◆ Brief:
Every record below must be returned exactly as it was received.

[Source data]
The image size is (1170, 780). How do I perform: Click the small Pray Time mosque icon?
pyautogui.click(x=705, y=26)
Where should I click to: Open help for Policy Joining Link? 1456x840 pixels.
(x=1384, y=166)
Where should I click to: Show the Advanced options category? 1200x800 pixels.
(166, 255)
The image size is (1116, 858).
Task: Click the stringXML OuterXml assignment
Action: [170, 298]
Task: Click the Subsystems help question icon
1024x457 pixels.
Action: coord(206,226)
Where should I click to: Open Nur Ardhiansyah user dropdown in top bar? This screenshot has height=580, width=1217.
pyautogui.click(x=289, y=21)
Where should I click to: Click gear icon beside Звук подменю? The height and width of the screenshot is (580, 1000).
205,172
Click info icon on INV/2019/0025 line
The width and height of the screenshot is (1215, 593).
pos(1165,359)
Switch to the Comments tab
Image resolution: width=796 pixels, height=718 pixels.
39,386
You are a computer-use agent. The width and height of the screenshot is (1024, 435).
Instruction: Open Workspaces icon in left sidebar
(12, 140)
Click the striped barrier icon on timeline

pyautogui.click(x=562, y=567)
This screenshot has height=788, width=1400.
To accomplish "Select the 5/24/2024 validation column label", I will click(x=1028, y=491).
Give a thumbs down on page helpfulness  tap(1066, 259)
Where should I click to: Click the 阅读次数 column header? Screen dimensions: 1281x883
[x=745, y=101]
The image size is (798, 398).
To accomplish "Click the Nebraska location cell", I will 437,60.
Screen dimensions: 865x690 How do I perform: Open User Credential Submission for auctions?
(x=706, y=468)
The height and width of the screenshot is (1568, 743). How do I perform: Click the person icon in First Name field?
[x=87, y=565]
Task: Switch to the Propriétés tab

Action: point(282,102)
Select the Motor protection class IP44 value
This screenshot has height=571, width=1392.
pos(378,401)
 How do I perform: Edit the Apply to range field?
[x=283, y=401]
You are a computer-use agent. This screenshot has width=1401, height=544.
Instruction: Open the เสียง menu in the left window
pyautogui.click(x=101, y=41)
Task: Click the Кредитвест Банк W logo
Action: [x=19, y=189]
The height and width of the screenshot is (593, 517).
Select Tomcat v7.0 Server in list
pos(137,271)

◆ Task answer:
The image size is (1170, 780). How do I perform: Click the small Pray Time mosque icon?
pyautogui.click(x=705, y=26)
Where should I click to: Open help for Policy Joining Link? 1456x840 pixels.
(x=1384, y=166)
Where should I click to: Show the Advanced options category? 1200x800 pixels.
(166, 255)
The image size is (1116, 858).
Task: Click the stringXML OuterXml assignment
Action: [170, 298]
Task: Click the Subsystems help question icon
1024x457 pixels.
Action: coord(206,226)
Where should I click to: Open Nur Ardhiansyah user dropdown in top bar? This screenshot has height=580, width=1217.
pyautogui.click(x=289, y=21)
Where should I click to: Click gear icon beside Звук подменю? The height and width of the screenshot is (580, 1000).
205,172
Click info icon on INV/2019/0025 line
The width and height of the screenshot is (1215, 593).
pos(1165,359)
Switch to the Comments tab
Image resolution: width=796 pixels, height=718 pixels.
39,386
You are a computer-use agent. The width and height of the screenshot is (1024, 435).
Instruction: Open Workspaces icon in left sidebar
(12, 140)
Click the striped barrier icon on timeline

pyautogui.click(x=562, y=567)
This screenshot has height=788, width=1400.
To accomplish "Select the 5/24/2024 validation column label", I will click(x=1028, y=491).
Give a thumbs down on page helpfulness  tap(1066, 259)
Where should I click to: Click the 阅读次数 column header? Screen dimensions: 1281x883
[x=745, y=101]
The image size is (798, 398).
To accomplish "Click the Nebraska location cell", I will 437,60.
Screen dimensions: 865x690 How do I perform: Open User Credential Submission for auctions?
(x=706, y=468)
The height and width of the screenshot is (1568, 743). How do I perform: Click the person icon in First Name field?
[x=87, y=565]
Task: Switch to the Propriétés tab

Action: point(282,102)
Select the Motor protection class IP44 value
This screenshot has height=571, width=1392.
pos(378,401)
 How do I perform: Edit the Apply to range field?
[x=283, y=401]
You are a computer-use agent. This screenshot has width=1401, height=544.
Instruction: Open the เสียง menu in the left window
pyautogui.click(x=101, y=41)
Task: Click the Кредитвест Банк W logo
Action: [x=19, y=189]
The height and width of the screenshot is (593, 517).
Select Tomcat v7.0 Server in list
pos(137,271)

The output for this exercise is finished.